Directions: The entries are to be given again in full. Every word must match.

Information provided:
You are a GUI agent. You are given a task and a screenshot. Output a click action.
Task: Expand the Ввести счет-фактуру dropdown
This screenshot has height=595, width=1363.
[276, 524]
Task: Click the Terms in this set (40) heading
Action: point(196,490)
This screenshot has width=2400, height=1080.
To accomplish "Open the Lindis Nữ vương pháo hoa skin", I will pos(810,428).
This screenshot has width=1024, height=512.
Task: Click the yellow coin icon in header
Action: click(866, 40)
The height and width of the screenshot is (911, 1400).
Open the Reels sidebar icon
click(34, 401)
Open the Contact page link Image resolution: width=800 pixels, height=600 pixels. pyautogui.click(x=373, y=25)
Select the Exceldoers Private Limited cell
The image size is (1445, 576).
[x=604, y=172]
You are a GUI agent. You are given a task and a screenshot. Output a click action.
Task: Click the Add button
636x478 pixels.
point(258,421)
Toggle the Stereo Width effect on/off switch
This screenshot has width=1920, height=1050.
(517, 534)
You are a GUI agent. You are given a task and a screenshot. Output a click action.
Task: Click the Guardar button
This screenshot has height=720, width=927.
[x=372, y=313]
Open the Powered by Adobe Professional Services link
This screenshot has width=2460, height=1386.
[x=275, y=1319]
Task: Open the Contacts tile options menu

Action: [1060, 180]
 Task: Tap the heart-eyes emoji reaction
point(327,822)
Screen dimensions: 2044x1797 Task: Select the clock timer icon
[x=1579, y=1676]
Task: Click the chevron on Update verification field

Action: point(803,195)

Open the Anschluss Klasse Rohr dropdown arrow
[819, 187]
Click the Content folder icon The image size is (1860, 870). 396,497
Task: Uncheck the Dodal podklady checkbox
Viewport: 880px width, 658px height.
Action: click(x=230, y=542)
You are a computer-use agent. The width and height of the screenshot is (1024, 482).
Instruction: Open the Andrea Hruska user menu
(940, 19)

Exercise solution:
You are a GUI agent. You are given a task and a screenshot. Output a click action.
Task: Expand the Ввести счет-фактуру dropdown
This screenshot has height=595, width=1363.
[276, 524]
Task: Click the Terms in this set (40) heading
Action: point(196,490)
This screenshot has width=2400, height=1080.
To accomplish "Open the Lindis Nữ vương pháo hoa skin", I will pos(810,428).
This screenshot has width=1024, height=512.
Task: Click the yellow coin icon in header
Action: click(866, 40)
The height and width of the screenshot is (911, 1400).
Open the Reels sidebar icon
click(34, 401)
Open the Contact page link Image resolution: width=800 pixels, height=600 pixels. pyautogui.click(x=373, y=25)
Select the Exceldoers Private Limited cell
The image size is (1445, 576).
[x=604, y=172]
You are a GUI agent. You are given a task and a screenshot. Output a click action.
Task: Click the Add button
636x478 pixels.
point(258,421)
Toggle the Stereo Width effect on/off switch
This screenshot has width=1920, height=1050.
(517, 534)
You are a GUI agent. You are given a task and a screenshot. Output a click action.
Task: Click the Guardar button
This screenshot has height=720, width=927.
[x=372, y=313]
Open the Powered by Adobe Professional Services link
This screenshot has width=2460, height=1386.
[x=275, y=1319]
Task: Open the Contacts tile options menu

Action: [1060, 180]
 Task: Tap the heart-eyes emoji reaction
point(327,822)
Screen dimensions: 2044x1797 Task: Select the clock timer icon
[x=1579, y=1676]
Task: Click the chevron on Update verification field

Action: point(803,195)

Open the Anschluss Klasse Rohr dropdown arrow
[819, 187]
Click the Content folder icon The image size is (1860, 870). 396,497
Task: Uncheck the Dodal podklady checkbox
Viewport: 880px width, 658px height.
Action: click(x=230, y=542)
You are a computer-use agent. The width and height of the screenshot is (1024, 482).
Instruction: Open the Andrea Hruska user menu
(940, 19)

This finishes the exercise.